Provided material =
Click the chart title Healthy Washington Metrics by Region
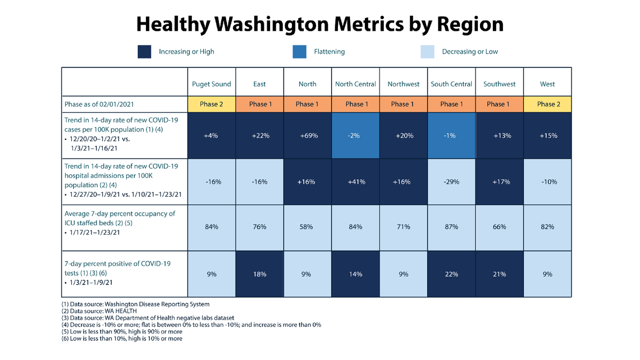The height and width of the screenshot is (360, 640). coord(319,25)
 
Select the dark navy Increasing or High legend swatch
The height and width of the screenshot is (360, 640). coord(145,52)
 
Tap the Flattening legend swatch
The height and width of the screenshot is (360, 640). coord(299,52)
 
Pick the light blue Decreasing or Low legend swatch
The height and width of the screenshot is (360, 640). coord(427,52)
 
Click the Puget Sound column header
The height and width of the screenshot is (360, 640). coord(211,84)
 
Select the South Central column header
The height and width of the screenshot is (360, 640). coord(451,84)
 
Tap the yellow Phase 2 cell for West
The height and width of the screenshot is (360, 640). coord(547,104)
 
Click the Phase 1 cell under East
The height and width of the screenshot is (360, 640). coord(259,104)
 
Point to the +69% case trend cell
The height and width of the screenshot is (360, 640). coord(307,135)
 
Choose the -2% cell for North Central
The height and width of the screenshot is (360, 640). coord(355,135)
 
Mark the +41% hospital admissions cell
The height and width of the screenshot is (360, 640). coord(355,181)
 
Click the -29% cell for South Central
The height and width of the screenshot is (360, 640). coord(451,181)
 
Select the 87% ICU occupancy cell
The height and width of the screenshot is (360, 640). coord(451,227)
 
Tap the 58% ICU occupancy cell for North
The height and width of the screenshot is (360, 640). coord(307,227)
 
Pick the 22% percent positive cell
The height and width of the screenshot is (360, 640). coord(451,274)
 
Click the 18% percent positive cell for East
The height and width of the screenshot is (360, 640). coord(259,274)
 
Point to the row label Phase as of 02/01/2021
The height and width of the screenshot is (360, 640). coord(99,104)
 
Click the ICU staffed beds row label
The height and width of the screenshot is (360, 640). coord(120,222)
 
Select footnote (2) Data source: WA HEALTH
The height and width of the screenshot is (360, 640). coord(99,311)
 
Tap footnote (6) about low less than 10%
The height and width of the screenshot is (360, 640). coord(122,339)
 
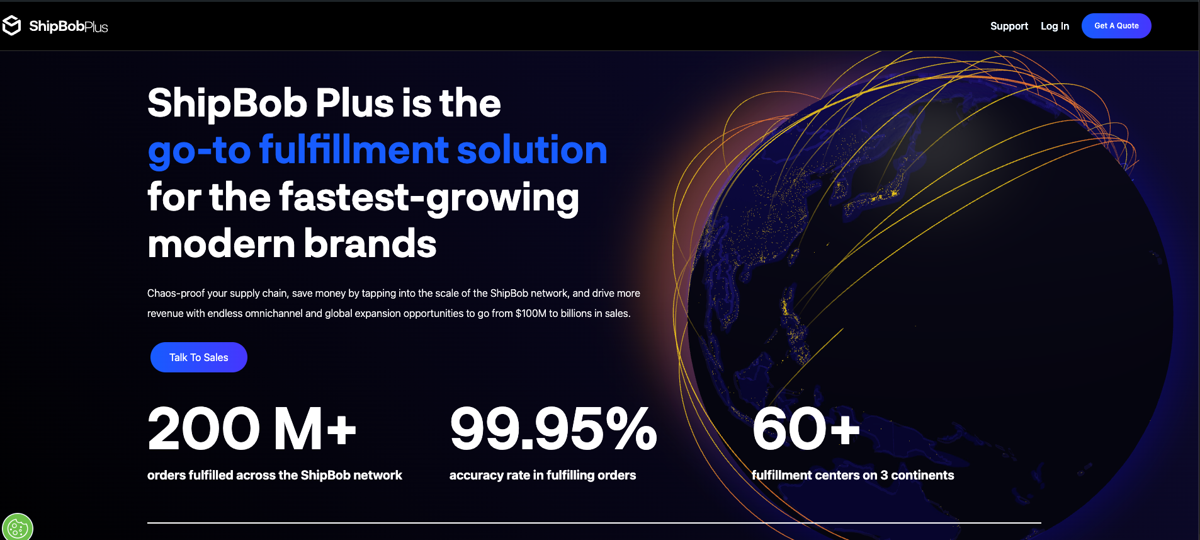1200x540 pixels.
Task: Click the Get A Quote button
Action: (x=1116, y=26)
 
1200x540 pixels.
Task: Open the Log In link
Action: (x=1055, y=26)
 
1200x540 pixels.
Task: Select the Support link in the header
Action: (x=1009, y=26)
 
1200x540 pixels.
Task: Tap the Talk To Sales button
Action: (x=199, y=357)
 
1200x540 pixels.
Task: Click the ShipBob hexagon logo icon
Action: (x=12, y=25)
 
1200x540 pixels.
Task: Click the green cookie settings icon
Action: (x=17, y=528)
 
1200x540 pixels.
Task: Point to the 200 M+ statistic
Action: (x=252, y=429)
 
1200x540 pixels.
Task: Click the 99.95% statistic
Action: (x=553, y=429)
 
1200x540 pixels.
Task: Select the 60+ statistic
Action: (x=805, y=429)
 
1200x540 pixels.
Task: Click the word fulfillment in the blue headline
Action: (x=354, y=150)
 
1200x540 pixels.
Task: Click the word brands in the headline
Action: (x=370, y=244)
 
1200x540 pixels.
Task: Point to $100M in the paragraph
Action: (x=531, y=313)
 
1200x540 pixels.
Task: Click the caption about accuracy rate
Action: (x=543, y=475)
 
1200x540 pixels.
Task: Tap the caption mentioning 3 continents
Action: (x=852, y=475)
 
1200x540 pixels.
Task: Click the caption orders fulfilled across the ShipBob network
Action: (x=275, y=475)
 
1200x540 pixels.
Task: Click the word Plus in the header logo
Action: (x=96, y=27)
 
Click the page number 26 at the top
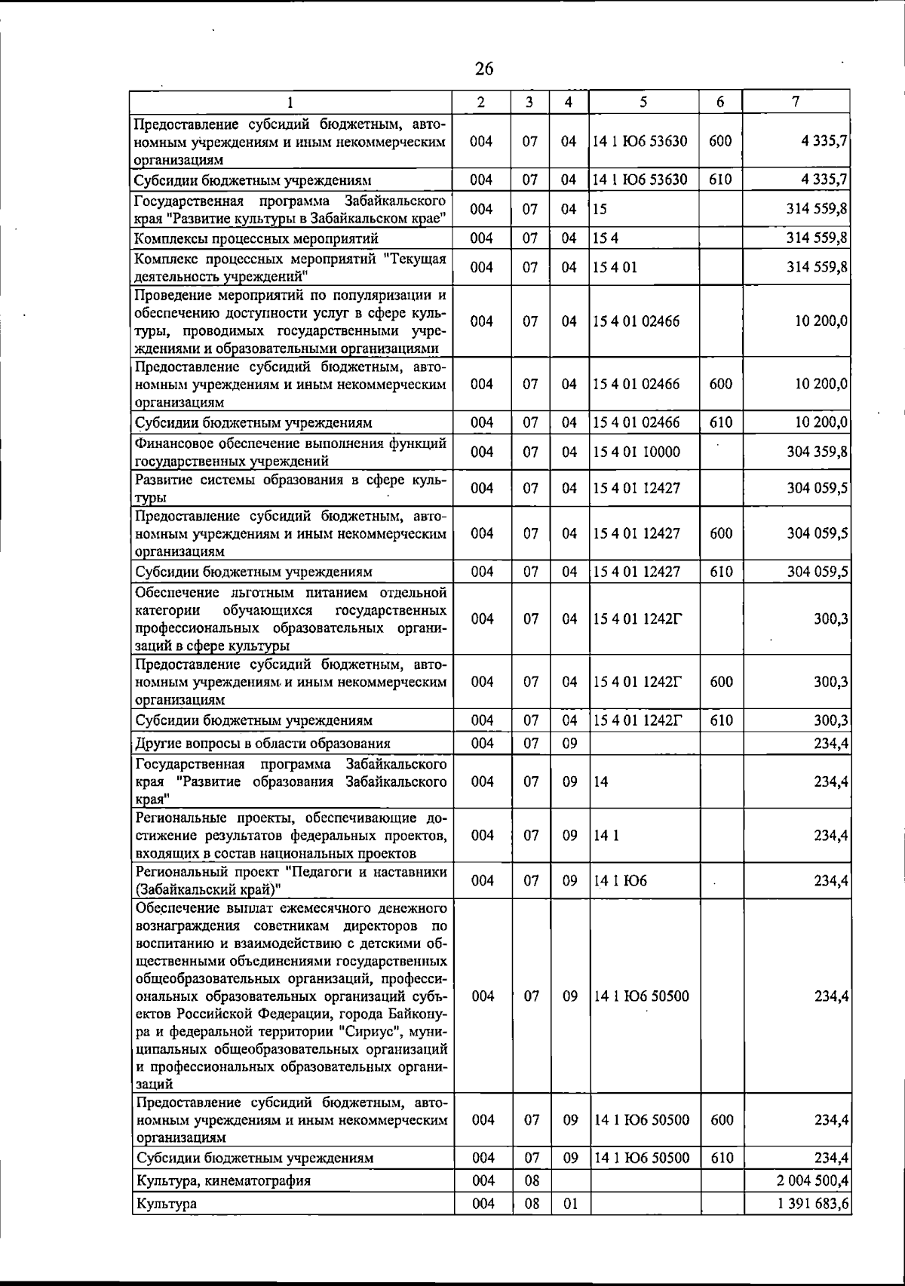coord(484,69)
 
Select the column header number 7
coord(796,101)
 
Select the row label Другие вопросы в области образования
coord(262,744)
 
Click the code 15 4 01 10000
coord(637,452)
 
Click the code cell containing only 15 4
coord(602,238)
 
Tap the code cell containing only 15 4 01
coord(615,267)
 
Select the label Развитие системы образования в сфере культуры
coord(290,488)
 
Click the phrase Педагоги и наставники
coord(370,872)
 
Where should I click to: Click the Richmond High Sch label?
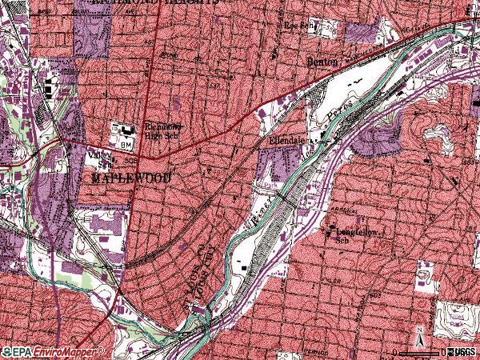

---

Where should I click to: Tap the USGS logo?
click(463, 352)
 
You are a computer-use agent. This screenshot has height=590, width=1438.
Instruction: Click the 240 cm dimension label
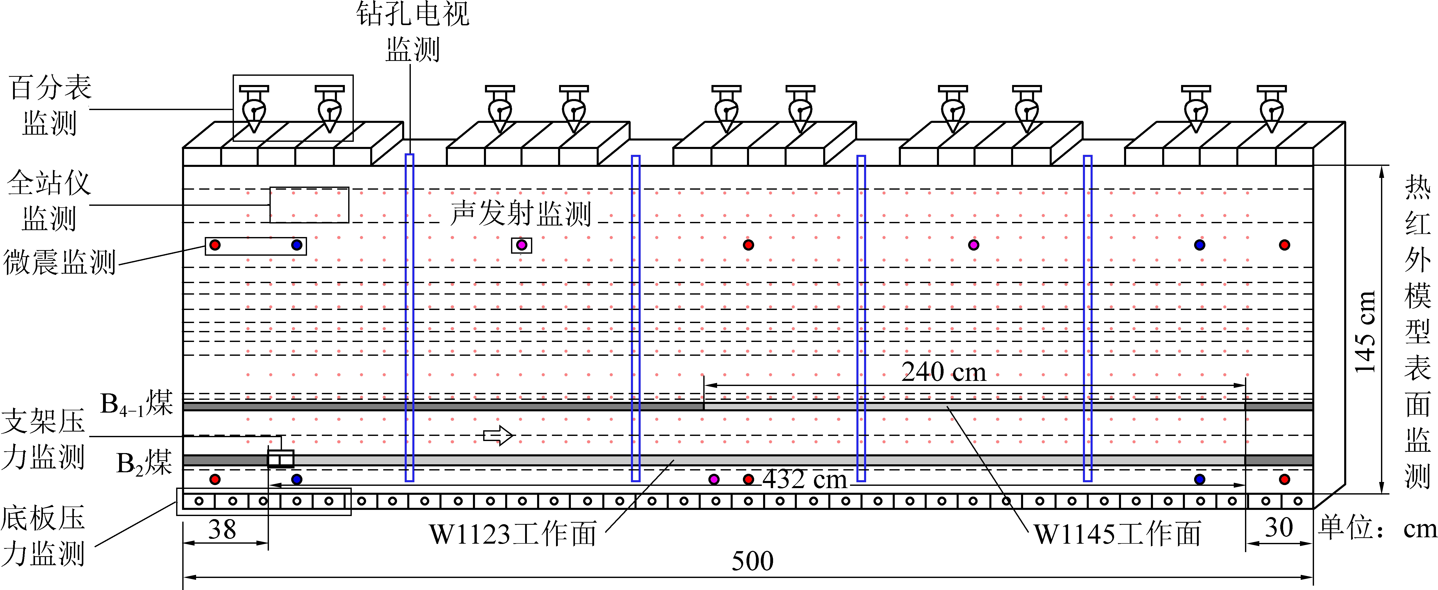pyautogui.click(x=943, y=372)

Directions for this task = Copy out, word for word, the lines of the listing from the line containing "Click the Phase 1 cell under East" up to and including the line containing "(360, 640). coord(120,222)".

Response =
Click the Phase 1 cell under East
The height and width of the screenshot is (360, 640). coord(259,104)
 
Point to the +69% case trend cell
The height and width of the screenshot is (360, 640). coord(307,135)
 
Choose the -2% cell for North Central
The height and width of the screenshot is (360, 640). coord(355,135)
 
Mark the +41% hospital admissions cell
The height and width of the screenshot is (360, 640). coord(355,181)
 
Click the -29% cell for South Central
The height and width of the screenshot is (360, 640). coord(451,181)
 
Select the 87% ICU occupancy cell
The height and width of the screenshot is (360, 640). coord(451,227)
 
Tap the 58% ICU occupancy cell for North
The height and width of the screenshot is (360, 640). coord(307,227)
 
Pick the 22% percent positive cell
The height and width of the screenshot is (360, 640). coord(451,274)
 
Click the 18% percent positive cell for East
The height and width of the screenshot is (360, 640). coord(259,274)
 
Point to the row label Phase as of 02/01/2021
The height and width of the screenshot is (360, 640). coord(99,104)
 
Click the ICU staffed beds row label
The height and width of the screenshot is (360, 640). coord(120,222)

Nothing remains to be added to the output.